First Items From ‘Holy Grail of Shipwrecks’ Are Recovered but Fight Awaits Over Who Owns $10 Billion Treasure
The fate of the San José is sparking legal battles involving the United States, Spain, and Colombia.

The first objects from what has been called the “holy grail of shipwrecks” have been recovered but a legal battle looms over who owns the sunken treasure worth as much as $20 billion.
Scientists pulled up three coins, a cannon, and two porcelain cups from the Spanish galleon San José last week. They had sat about 300 meters under the sea since the British navy attacked and sank the ship in 1708 in the Caribbean Sea. The galleon was returning to Europe with treasures to help fund the Spanish war effort.
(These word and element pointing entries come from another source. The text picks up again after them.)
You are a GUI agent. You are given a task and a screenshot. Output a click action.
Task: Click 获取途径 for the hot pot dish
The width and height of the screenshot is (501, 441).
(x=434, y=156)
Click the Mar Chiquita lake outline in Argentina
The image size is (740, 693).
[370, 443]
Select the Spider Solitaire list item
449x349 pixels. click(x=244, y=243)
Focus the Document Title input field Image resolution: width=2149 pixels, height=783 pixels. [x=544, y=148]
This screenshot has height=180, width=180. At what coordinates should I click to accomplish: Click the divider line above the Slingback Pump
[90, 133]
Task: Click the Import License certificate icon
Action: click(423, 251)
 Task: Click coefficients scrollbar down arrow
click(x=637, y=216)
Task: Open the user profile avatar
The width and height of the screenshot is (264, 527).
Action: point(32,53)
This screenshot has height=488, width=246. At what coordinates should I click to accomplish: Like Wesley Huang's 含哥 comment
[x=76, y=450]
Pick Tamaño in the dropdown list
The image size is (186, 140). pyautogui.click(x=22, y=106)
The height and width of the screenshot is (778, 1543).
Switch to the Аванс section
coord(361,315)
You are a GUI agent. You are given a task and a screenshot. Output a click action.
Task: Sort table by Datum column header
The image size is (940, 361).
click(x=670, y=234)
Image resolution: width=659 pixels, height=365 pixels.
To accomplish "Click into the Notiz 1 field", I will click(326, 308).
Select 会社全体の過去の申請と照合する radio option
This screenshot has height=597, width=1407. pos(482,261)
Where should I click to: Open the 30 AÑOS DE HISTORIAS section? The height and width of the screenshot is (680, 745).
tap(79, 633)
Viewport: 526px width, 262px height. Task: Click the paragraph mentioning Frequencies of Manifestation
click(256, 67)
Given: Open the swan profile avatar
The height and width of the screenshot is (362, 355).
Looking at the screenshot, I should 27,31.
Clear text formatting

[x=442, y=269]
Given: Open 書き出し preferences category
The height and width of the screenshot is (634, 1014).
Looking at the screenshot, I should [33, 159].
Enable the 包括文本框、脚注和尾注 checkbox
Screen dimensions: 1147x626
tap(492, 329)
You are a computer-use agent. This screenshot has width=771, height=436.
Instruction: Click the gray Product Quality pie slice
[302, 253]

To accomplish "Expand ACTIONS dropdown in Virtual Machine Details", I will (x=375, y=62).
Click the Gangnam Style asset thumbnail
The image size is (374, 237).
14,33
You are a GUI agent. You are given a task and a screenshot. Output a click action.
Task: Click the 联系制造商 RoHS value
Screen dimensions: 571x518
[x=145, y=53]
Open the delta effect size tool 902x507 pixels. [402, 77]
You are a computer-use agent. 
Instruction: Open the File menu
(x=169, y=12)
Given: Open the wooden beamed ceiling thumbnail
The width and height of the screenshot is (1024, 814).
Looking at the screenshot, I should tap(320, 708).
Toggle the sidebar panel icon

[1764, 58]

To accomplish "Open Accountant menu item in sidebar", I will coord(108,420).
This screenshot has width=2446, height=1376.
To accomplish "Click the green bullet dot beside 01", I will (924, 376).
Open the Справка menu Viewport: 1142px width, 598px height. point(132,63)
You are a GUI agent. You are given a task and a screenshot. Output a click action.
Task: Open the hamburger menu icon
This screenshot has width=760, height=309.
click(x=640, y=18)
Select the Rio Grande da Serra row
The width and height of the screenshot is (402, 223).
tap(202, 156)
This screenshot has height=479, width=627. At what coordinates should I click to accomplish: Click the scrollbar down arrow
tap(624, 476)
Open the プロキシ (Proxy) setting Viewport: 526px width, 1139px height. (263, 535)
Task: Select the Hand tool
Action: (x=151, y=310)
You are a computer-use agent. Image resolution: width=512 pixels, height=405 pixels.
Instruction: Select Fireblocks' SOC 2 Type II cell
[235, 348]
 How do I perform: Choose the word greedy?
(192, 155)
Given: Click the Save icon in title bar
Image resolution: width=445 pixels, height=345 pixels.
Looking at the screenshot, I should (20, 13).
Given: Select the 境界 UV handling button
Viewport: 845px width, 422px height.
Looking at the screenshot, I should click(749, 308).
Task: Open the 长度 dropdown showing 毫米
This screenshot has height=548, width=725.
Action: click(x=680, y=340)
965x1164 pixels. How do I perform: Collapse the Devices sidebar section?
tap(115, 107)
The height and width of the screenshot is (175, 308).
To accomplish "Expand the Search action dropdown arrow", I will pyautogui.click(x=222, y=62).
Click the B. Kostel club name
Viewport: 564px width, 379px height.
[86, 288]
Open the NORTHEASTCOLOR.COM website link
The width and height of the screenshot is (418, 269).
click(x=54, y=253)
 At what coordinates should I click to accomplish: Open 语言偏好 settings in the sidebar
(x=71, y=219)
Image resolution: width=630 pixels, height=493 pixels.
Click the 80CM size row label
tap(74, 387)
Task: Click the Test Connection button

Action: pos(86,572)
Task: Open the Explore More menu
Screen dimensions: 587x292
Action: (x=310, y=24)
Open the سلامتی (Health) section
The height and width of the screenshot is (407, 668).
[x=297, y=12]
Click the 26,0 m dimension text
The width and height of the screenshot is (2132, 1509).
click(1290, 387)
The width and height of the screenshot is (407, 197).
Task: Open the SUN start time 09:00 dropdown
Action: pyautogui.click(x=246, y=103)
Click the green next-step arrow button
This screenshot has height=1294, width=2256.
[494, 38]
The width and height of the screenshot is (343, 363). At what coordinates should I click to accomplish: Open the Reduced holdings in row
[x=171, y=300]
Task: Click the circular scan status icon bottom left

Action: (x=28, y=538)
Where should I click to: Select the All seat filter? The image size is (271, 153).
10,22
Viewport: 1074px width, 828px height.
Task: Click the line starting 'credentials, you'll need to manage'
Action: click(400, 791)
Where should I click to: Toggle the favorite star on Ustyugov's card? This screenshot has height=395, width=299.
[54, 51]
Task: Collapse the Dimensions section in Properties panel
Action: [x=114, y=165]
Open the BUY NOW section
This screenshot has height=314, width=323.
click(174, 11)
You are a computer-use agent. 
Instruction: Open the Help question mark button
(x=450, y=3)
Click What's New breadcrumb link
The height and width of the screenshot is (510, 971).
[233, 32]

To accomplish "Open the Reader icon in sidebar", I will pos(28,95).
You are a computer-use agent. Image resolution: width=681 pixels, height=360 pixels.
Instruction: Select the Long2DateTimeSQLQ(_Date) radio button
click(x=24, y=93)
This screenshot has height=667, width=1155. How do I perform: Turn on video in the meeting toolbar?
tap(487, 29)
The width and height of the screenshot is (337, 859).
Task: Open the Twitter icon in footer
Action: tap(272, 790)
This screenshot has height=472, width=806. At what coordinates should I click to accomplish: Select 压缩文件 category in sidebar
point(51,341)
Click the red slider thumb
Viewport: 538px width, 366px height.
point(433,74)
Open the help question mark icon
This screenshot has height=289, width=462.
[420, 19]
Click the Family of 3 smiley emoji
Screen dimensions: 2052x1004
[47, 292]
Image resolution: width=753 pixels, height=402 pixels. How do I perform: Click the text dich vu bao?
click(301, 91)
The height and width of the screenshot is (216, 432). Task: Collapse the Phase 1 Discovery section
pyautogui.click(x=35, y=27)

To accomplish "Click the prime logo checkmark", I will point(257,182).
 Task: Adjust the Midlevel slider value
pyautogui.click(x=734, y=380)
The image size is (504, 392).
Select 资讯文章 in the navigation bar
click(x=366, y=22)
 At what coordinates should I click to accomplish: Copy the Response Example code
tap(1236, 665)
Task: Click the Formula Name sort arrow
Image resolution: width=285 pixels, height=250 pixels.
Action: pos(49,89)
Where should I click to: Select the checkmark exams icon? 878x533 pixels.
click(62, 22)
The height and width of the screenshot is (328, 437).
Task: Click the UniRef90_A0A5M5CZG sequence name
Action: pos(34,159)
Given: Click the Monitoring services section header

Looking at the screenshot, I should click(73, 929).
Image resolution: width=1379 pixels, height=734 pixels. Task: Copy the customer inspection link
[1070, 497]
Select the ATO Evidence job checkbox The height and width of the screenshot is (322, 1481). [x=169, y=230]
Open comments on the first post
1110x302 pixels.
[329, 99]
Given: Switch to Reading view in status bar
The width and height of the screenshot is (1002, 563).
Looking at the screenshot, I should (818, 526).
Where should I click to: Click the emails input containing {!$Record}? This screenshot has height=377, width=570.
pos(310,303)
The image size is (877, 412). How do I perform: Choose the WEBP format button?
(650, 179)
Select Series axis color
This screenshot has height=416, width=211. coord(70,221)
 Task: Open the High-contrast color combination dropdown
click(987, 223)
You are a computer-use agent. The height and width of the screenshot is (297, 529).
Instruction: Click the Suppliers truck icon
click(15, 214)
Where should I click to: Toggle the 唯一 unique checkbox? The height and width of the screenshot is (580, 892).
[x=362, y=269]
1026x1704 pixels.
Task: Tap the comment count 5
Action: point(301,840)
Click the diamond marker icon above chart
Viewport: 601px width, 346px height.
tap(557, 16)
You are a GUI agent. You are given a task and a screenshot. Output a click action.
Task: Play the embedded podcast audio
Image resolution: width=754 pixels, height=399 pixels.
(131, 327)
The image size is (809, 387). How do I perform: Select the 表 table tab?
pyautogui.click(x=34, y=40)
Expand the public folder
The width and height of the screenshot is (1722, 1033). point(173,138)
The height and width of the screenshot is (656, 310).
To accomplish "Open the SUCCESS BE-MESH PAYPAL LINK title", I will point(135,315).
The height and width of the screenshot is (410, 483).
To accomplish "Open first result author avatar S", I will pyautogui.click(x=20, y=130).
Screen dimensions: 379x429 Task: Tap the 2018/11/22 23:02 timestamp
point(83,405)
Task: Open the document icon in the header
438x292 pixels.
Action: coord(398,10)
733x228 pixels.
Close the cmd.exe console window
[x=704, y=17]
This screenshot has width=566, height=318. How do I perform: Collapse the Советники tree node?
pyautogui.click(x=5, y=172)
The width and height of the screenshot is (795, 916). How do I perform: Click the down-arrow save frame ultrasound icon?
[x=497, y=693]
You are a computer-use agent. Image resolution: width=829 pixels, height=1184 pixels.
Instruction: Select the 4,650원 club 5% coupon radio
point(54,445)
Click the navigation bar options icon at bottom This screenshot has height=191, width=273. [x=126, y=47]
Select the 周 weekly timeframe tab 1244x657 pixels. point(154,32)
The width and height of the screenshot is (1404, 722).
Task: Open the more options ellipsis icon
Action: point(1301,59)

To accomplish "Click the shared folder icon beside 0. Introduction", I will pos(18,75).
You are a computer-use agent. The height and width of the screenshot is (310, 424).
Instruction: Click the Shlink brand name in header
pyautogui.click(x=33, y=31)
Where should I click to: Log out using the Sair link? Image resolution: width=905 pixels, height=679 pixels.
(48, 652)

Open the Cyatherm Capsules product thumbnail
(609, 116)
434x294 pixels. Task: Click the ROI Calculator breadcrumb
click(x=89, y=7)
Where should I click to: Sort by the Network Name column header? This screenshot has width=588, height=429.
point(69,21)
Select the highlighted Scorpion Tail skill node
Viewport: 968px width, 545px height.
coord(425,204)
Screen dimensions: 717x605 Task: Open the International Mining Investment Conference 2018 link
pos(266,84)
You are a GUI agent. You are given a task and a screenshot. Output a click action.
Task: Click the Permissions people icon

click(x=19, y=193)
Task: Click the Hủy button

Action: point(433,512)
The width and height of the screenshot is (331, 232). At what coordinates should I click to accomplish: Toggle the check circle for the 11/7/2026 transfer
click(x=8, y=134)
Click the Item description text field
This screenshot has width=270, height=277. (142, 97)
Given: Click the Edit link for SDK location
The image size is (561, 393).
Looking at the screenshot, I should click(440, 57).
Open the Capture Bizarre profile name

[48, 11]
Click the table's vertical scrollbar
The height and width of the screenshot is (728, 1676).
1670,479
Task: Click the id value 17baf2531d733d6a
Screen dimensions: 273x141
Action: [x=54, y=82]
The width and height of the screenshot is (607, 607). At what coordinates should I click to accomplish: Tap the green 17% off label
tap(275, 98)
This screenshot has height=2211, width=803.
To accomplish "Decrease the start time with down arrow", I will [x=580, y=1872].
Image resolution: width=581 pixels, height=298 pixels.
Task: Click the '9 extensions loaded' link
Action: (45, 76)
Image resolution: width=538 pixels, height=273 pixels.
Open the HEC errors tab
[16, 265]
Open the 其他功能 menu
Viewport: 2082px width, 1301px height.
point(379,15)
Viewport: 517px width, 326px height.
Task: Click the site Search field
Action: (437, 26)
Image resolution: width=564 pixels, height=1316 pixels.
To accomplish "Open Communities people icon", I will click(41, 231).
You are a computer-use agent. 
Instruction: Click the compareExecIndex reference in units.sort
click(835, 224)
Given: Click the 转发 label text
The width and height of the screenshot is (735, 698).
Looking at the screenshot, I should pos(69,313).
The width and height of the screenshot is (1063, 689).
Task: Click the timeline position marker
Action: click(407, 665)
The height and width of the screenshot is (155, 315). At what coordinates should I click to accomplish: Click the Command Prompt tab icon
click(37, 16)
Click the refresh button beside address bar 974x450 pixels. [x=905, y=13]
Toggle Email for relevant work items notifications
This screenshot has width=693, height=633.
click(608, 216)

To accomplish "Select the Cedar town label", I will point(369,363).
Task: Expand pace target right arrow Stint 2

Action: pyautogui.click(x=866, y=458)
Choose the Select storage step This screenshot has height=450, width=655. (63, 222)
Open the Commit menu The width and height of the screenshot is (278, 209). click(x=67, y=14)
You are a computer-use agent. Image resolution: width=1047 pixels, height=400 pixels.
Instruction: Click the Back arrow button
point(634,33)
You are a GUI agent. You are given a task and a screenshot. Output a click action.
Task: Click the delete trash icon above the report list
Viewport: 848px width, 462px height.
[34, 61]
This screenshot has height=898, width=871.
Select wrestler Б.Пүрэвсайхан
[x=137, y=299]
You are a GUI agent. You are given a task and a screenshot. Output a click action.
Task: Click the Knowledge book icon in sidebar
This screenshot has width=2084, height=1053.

The Colombian government says it is not retrieving items for financial gain but to conserve and study the objects. It plans to build a museum and conservation laboratory to preserve and publicly display the wreck’s contents, including cannons, ceramics, and other artifacts.
But several legal battles involving an American company, Colombia, and Spain over who owns the rights to the treasure remain unresolved.

A group of American investors claim to have discovered the ship in 1982 and have rights to half of the treasure — about $10 billion if their estimates are correct. The group — Sea Search-Armada — is currently in arbitration litigation with Colombia in a proceeding that has been ongoing for nearly three years.
Its suit claims that the Colombian government recognized the group’s predecessor — Glocca Morra Company — as the rightful “claimant” of the ship’s discovery. Under Colombian law, the discoverer of a treasure is entitled to 50 percent of the proceeds.
The Colombian Supreme Court later upheld Glocca Morra’s right to the discovery but the government eventually rejected the court ruling and claimed that Glocca Morra hadn’t actually located the San José but had discovered another ship.
Colombian authorities say a government approved search by the Massachusetts-based Woods Hole Oceanographic Institution discovered the actual location on November 27, 2015. The Colombian government would not release the exact coordinates of the find, making it impossible to prove that the ship had been found at a different location than the 1982 discovery, according to the suit by Sea Search-Armada.
Spain also says it has a claim to the ship due to it being a Spanish naval vessel. It considers the ship an underwater graveyard since some 600 people died when it sank. Spain is asking the United Nations cultural agency UNESCO to step into the conflict.
Colombia is not a signatory of the United Nations Convention on the Law of the Sea or the 2001 UNESCO Convention on the Protection of the Underwater Cultural Heritage, however. That means it could ignore UNESCO requests without retribution.
Another fight involves indigenous communities in Bolivia who have objected to pulling the treasure up from the ocean floor. The Bolivians say a substantial part of the treasure was mined by forced labor and claim pulling the remains of the ship with consulting with their descendants would violate international law.
“Our native communities consider any act of intervention and unilateral appropriation of the galleon, without consulting us directly and without expressly and effectively considering its common and shared character, to be an act of plunder and neo-colonialism,” the indigenous communities said in letters sent to UNESCO and Spain and seen by Reuters.
UNESCO has asked Colombia not to commercially exploit the cargo of the ship, but, again, Colombia can ignore the request.
While the legal questions continue, Colombia plans to continue to pull items from the ship to the surface.